WORK TO COMPLETE:
From the entries below, copy exactly the lines from the one that contains "Where should I click to: Click the Raycast" through the one that contains "Task: Click the Save", both included, and only those.

WORKING DATA:
________________
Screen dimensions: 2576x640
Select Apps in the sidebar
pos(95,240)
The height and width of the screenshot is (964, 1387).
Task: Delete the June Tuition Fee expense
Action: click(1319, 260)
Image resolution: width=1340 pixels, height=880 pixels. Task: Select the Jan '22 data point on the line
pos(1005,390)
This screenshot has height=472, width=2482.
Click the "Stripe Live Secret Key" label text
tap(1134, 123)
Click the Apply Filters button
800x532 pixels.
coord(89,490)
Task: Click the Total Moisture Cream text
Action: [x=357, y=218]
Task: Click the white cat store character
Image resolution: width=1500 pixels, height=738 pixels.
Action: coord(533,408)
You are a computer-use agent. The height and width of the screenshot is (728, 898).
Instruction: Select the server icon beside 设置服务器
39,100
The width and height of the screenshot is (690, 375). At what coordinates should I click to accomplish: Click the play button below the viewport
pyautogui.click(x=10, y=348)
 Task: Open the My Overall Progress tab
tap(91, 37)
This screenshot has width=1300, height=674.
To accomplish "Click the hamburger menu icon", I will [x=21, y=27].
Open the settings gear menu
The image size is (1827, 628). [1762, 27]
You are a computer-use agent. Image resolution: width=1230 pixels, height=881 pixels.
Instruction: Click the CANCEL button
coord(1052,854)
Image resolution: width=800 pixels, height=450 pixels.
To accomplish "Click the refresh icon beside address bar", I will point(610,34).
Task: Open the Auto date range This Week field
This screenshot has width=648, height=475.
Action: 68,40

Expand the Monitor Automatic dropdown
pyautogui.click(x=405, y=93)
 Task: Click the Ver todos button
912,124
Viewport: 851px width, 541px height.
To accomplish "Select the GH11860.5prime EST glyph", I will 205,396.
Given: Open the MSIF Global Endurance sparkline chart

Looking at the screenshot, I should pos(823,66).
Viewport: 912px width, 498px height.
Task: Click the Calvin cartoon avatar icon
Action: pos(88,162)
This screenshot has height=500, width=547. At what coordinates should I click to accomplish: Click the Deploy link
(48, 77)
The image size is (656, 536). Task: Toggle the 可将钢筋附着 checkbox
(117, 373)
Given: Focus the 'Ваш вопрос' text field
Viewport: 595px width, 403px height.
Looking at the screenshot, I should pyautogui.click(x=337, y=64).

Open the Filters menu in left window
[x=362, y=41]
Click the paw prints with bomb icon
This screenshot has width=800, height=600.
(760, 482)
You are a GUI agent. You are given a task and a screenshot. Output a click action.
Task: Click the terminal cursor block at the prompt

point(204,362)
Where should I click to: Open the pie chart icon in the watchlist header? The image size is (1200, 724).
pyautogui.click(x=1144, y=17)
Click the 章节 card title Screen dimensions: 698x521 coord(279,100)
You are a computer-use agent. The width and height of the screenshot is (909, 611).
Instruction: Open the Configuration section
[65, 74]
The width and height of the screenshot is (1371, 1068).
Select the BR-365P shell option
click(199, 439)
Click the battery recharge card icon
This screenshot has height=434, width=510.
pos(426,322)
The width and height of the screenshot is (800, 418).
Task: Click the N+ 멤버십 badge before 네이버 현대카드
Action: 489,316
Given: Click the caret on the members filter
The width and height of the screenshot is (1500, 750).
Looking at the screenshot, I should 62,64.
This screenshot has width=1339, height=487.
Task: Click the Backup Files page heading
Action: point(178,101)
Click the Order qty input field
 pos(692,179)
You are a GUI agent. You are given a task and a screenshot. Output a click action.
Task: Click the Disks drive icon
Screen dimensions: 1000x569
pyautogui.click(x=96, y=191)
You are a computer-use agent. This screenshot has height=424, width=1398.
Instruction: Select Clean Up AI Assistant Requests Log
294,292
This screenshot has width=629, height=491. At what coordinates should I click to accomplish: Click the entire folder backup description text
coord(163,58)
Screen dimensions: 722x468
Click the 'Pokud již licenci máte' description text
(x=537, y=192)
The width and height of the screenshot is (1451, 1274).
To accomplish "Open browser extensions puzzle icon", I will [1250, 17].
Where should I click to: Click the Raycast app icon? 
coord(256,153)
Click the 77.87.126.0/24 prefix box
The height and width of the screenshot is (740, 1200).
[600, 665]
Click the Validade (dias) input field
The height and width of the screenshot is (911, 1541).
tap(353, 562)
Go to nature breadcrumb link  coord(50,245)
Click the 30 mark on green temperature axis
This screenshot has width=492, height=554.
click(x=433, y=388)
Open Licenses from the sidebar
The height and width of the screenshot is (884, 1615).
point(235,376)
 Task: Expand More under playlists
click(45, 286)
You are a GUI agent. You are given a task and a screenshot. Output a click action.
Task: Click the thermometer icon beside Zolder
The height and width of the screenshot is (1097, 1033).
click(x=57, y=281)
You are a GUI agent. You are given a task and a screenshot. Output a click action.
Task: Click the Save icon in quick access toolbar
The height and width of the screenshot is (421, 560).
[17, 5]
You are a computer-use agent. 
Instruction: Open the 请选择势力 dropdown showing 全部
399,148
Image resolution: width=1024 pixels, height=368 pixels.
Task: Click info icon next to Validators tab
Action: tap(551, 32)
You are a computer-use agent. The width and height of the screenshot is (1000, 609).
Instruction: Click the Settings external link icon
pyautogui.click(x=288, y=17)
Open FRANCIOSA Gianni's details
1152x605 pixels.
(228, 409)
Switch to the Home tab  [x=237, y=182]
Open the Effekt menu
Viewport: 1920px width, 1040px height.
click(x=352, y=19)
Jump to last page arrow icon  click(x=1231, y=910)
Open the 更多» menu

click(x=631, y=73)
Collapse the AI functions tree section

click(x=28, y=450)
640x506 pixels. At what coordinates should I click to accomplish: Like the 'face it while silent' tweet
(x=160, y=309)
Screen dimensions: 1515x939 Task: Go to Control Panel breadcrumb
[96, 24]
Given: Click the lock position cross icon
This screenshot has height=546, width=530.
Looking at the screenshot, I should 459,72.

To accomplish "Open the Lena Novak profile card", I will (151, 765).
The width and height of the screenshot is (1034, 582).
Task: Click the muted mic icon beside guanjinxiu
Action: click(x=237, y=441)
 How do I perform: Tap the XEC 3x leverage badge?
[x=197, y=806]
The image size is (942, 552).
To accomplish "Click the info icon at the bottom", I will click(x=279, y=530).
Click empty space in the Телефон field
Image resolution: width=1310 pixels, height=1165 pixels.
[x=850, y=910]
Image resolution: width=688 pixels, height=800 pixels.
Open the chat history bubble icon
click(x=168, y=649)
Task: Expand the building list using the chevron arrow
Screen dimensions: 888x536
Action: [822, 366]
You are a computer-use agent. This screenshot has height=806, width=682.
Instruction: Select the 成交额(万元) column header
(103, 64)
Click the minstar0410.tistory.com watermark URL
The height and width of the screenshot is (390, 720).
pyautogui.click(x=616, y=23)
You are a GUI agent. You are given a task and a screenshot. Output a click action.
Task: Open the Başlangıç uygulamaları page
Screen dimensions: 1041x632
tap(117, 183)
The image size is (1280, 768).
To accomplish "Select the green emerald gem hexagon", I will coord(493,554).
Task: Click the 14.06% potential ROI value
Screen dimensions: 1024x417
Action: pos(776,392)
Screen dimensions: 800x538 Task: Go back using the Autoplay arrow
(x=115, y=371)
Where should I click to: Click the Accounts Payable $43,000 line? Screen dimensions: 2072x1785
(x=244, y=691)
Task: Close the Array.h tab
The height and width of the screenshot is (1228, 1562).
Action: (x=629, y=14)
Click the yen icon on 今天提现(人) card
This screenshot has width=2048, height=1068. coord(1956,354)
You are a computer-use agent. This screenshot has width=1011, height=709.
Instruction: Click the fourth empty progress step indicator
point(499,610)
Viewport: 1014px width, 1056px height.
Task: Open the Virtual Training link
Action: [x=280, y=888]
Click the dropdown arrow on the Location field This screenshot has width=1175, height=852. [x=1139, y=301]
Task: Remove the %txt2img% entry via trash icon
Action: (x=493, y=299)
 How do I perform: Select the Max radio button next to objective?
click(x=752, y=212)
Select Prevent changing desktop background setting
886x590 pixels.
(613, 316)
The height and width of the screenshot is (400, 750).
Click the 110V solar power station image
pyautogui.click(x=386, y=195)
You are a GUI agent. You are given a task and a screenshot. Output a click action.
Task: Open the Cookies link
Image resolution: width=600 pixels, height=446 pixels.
________________
RESPONSE:
Where should I click to: Click the Raycast app icon? 
coord(256,153)
Click the 77.87.126.0/24 prefix box
The height and width of the screenshot is (740, 1200).
[600, 665]
Click the Validade (dias) input field
The height and width of the screenshot is (911, 1541).
tap(353, 562)
Go to nature breadcrumb link  coord(50,245)
Click the 30 mark on green temperature axis
This screenshot has width=492, height=554.
click(x=433, y=388)
Open Licenses from the sidebar
The height and width of the screenshot is (884, 1615).
point(235,376)
 Task: Expand More under playlists
click(45, 286)
You are a GUI agent. You are given a task and a screenshot. Output a click action.
Task: Click the thermometer icon beside Zolder
The height and width of the screenshot is (1097, 1033).
click(x=57, y=281)
You are a GUI agent. You are given a task and a screenshot. Output a click action.
Task: Click the Save icon in quick access toolbar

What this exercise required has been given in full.